> _STATED GOAL_
Pull out every line of the material that contains the word "column", matching case exactly.

[Data entries]
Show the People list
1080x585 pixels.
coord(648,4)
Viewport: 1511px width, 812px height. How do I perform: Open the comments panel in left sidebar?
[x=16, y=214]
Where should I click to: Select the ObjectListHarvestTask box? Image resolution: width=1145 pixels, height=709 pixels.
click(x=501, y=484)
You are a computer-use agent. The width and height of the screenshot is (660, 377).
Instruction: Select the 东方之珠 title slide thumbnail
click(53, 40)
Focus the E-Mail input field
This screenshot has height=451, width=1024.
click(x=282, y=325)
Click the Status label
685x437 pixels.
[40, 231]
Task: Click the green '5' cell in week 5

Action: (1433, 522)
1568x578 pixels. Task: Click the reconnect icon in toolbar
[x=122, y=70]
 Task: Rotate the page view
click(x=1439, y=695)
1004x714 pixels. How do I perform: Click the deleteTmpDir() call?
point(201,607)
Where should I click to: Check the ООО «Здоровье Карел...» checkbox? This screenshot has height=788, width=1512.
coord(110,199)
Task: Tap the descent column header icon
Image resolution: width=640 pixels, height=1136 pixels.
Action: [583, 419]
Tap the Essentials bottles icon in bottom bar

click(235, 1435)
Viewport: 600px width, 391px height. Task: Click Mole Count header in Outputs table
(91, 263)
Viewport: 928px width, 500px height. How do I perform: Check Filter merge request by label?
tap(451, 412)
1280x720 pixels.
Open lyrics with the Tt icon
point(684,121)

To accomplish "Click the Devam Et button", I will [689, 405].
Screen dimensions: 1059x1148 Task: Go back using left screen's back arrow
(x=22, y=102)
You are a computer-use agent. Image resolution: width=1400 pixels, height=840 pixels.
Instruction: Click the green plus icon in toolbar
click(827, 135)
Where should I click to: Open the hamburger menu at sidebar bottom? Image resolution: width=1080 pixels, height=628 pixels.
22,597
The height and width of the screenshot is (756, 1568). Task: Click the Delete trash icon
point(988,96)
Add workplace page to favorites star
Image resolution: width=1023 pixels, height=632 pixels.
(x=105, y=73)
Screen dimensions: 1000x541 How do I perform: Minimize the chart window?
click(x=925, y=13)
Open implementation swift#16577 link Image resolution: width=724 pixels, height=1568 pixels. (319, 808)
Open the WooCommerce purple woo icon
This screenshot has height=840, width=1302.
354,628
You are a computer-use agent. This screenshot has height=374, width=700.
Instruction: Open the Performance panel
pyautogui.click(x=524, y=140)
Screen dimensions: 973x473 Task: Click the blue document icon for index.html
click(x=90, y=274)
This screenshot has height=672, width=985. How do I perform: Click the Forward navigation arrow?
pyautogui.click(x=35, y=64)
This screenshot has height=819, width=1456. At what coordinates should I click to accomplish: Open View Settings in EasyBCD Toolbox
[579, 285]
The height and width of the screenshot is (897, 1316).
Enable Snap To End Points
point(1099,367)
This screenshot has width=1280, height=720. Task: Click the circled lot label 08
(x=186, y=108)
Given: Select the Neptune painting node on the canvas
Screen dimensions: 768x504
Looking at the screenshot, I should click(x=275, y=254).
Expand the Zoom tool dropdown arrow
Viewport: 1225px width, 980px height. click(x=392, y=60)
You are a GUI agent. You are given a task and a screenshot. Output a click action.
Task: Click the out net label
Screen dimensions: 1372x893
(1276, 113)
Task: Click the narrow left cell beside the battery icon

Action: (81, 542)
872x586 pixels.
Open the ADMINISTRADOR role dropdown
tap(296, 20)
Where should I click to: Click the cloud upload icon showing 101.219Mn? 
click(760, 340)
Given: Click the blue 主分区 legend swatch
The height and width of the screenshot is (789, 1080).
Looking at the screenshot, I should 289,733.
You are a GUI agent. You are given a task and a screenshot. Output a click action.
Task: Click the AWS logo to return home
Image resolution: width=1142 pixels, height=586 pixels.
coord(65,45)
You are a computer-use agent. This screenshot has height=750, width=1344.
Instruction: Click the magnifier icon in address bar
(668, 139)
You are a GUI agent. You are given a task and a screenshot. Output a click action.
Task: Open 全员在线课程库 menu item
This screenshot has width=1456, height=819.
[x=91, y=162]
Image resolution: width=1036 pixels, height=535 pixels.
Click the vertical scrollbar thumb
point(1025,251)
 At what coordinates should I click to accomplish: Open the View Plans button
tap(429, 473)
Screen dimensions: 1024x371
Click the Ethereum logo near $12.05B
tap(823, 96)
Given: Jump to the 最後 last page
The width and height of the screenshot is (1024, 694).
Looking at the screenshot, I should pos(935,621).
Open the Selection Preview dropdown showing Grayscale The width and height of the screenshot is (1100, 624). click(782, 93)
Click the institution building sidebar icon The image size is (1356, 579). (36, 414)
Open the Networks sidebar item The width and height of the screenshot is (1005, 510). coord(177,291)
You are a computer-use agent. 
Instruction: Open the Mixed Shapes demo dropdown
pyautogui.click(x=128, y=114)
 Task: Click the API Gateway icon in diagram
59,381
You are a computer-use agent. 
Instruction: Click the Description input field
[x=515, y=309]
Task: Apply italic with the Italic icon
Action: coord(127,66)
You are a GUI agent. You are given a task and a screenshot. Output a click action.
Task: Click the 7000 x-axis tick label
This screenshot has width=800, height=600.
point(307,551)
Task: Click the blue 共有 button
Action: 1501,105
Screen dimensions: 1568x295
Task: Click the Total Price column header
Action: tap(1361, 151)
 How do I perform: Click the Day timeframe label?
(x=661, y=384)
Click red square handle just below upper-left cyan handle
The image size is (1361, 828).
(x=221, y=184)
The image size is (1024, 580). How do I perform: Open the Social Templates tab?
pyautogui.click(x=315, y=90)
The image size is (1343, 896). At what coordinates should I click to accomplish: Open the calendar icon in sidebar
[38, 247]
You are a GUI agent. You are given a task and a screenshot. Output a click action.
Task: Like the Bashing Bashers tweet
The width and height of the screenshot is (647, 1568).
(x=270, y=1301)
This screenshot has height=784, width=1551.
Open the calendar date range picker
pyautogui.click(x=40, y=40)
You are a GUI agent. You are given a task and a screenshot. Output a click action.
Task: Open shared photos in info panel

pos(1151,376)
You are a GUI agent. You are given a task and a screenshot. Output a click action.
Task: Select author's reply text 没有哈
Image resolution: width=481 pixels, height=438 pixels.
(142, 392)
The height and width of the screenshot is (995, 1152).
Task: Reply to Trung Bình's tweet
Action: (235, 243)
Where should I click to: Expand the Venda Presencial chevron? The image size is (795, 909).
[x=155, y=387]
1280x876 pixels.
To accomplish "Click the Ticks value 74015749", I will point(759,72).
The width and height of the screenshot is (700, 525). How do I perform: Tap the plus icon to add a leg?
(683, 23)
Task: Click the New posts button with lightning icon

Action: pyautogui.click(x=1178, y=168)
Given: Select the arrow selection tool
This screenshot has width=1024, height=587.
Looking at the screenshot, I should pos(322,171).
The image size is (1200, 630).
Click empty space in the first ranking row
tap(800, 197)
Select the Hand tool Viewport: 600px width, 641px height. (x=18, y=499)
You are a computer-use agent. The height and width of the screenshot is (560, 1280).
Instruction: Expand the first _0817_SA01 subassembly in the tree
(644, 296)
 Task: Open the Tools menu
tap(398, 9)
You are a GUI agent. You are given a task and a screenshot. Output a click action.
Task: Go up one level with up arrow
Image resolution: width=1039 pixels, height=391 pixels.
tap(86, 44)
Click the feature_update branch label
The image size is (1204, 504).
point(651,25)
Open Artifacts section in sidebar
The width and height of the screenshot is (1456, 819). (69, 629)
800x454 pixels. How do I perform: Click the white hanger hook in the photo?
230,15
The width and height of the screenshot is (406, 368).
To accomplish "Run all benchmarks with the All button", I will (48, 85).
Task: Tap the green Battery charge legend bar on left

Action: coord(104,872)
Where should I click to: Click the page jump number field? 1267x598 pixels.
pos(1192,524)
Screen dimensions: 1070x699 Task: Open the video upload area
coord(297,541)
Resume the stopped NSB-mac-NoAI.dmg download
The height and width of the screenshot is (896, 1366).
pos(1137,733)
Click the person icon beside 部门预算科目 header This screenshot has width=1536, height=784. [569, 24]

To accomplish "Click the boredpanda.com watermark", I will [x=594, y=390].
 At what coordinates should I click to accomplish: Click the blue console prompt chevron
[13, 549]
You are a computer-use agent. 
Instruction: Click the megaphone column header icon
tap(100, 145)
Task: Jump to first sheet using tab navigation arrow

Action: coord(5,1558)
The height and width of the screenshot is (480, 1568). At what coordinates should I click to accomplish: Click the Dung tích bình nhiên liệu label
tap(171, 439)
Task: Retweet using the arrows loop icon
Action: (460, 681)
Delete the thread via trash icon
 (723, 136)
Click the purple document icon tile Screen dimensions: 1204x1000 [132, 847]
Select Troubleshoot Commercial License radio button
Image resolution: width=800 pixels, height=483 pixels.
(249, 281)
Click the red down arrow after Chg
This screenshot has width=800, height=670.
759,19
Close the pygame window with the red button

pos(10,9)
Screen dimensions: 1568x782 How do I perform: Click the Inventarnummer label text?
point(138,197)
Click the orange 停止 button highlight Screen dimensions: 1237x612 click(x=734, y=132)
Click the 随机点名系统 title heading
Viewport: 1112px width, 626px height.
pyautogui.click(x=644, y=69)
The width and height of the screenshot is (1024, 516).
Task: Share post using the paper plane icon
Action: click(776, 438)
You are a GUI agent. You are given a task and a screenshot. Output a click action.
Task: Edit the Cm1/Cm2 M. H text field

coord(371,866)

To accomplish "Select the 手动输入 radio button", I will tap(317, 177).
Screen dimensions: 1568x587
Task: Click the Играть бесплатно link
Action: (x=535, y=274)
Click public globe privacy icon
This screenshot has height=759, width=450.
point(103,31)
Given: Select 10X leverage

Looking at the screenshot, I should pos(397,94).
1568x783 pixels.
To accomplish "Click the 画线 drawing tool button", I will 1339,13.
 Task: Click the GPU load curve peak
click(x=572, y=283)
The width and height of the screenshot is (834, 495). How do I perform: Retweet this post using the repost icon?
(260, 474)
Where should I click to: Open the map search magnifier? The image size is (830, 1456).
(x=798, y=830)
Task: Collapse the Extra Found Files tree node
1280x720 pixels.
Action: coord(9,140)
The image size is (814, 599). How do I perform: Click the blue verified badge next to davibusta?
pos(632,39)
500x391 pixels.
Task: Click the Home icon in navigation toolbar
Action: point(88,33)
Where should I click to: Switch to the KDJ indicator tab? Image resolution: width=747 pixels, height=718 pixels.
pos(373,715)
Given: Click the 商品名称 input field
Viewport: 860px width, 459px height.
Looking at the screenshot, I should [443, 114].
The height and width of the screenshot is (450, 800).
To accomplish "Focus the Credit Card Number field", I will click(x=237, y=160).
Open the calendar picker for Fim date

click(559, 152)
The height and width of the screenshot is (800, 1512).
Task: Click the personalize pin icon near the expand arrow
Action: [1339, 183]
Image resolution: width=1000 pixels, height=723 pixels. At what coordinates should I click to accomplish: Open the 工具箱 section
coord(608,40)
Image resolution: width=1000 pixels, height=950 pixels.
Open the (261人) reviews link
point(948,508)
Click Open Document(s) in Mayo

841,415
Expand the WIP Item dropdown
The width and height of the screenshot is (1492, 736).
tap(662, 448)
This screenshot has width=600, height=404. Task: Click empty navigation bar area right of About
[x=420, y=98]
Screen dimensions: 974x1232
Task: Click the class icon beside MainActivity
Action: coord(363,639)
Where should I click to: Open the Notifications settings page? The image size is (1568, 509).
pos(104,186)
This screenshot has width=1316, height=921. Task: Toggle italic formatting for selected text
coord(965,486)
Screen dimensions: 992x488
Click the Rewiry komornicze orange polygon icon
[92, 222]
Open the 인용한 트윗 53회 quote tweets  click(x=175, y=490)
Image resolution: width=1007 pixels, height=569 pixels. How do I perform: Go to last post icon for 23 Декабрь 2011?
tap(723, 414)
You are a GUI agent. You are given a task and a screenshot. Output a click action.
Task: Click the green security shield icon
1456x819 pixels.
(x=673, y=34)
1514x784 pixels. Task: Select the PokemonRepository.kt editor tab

> _SOLUTION TO THIS TASK_
Task: Tap the descent column header icon
Task: Click the Total Price column header
Instruction: Click the megaphone column header icon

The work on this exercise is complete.